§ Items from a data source

--- Start ---

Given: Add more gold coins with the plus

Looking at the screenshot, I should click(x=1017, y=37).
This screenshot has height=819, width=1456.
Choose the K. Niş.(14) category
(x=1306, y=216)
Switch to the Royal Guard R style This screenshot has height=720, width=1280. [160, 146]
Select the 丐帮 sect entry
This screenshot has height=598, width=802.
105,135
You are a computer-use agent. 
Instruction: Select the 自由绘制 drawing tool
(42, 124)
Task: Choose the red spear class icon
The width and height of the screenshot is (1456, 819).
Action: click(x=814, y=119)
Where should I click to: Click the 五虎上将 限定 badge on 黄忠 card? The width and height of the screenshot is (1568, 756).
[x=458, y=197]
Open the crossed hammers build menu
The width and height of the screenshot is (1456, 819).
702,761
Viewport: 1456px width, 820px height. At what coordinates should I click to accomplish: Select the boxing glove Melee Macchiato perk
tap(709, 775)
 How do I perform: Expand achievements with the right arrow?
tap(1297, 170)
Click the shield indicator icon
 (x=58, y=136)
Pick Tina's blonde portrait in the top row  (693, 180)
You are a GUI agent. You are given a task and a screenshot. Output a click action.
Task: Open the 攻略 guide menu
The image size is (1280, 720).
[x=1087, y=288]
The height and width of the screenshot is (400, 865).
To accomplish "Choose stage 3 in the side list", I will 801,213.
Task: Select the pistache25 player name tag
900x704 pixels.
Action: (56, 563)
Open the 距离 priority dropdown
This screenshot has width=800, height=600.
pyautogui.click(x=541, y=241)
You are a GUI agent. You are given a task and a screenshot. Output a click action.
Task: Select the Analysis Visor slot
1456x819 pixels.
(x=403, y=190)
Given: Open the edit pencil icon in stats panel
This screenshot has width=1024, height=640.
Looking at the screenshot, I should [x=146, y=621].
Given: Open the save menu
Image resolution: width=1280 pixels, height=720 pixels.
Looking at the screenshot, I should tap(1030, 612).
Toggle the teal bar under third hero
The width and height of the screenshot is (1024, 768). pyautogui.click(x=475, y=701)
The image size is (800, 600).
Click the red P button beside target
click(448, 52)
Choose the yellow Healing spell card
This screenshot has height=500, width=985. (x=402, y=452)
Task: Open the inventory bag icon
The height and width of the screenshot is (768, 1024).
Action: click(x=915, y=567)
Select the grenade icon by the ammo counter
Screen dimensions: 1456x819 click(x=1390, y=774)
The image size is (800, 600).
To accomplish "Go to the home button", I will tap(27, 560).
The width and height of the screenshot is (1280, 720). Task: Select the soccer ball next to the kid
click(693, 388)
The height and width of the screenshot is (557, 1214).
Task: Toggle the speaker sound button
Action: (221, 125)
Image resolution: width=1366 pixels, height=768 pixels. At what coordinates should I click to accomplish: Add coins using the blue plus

--- End ---

§ What is expected
Convert the material above into a numbered list with one entry per line, omitting blank lines.

§ Response to the task
1. Given: Add more gold coins with the plus
2. Looking at the screenshot, I should click(x=1017, y=37).
3. This screenshot has height=819, width=1456.
4. Choose the K. Niş.(14) category
5. (x=1306, y=216)
6. Switch to the Royal Guard R style This screenshot has height=720, width=1280. [160, 146]
7. Select the 丐帮 sect entry
8. This screenshot has height=598, width=802.
9. 105,135
10. You are a computer-use agent. 
11. Instruction: Select the 自由绘制 drawing tool
12. (42, 124)
13. Task: Choose the red spear class icon
14. The width and height of the screenshot is (1456, 819).
15. Action: click(x=814, y=119)
16. Where should I click to: Click the 五虎上将 限定 badge on 黄忠 card? The width and height of the screenshot is (1568, 756).
17. [x=458, y=197]
18. Open the crossed hammers build menu
19. The width and height of the screenshot is (1456, 819).
20. 702,761
21. Viewport: 1456px width, 820px height. At what coordinates should I click to accomplish: Select the boxing glove Melee Macchiato perk
22. tap(709, 775)
23.  How do I perform: Expand achievements with the right arrow?
24. tap(1297, 170)
25. Click the shield indicator icon
26.  (x=58, y=136)
27. Pick Tina's blonde portrait in the top row  (693, 180)
28. You are a GUI agent. You are given a task and a screenshot. Output a click action.
29. Task: Open the 攻略 guide menu
30. The image size is (1280, 720).
31. [x=1087, y=288]
32. The height and width of the screenshot is (400, 865).
33. To accomplish "Choose stage 3 in the side list", I will 801,213.
34. Task: Select the pistache25 player name tag
35. 900x704 pixels.
36. Action: (56, 563)
37. Open the 距离 priority dropdown
38. This screenshot has width=800, height=600.
39. pyautogui.click(x=541, y=241)
40. You are a GUI agent. You are given a task and a screenshot. Output a click action.
41. Task: Select the Analysis Visor slot
42. 1456x819 pixels.
43. (x=403, y=190)
44. Given: Open the edit pencil icon in stats panel
45. This screenshot has width=1024, height=640.
46. Looking at the screenshot, I should [x=146, y=621].
47. Given: Open the save menu
48. Image resolution: width=1280 pixels, height=720 pixels.
49. Looking at the screenshot, I should tap(1030, 612).
50. Toggle the teal bar under third hero
51. The width and height of the screenshot is (1024, 768). pyautogui.click(x=475, y=701)
52. The image size is (800, 600).
53. Click the red P button beside target
54. click(448, 52)
55. Choose the yellow Healing spell card
56. This screenshot has height=500, width=985. (x=402, y=452)
57. Task: Open the inventory bag icon
58. The height and width of the screenshot is (768, 1024).
59. Action: click(x=915, y=567)
60. Select the grenade icon by the ammo counter
61. Screen dimensions: 1456x819 click(x=1390, y=774)
62. The image size is (800, 600).
63. To accomplish "Go to the home button", I will tap(27, 560).
64. The width and height of the screenshot is (1280, 720). Task: Select the soccer ball next to the kid
65. click(693, 388)
66. The height and width of the screenshot is (557, 1214).
67. Task: Toggle the speaker sound button
68. Action: (221, 125)
69. Image resolution: width=1366 pixels, height=768 pixels. At what coordinates should I click to accomplish: Add coins using the blue plus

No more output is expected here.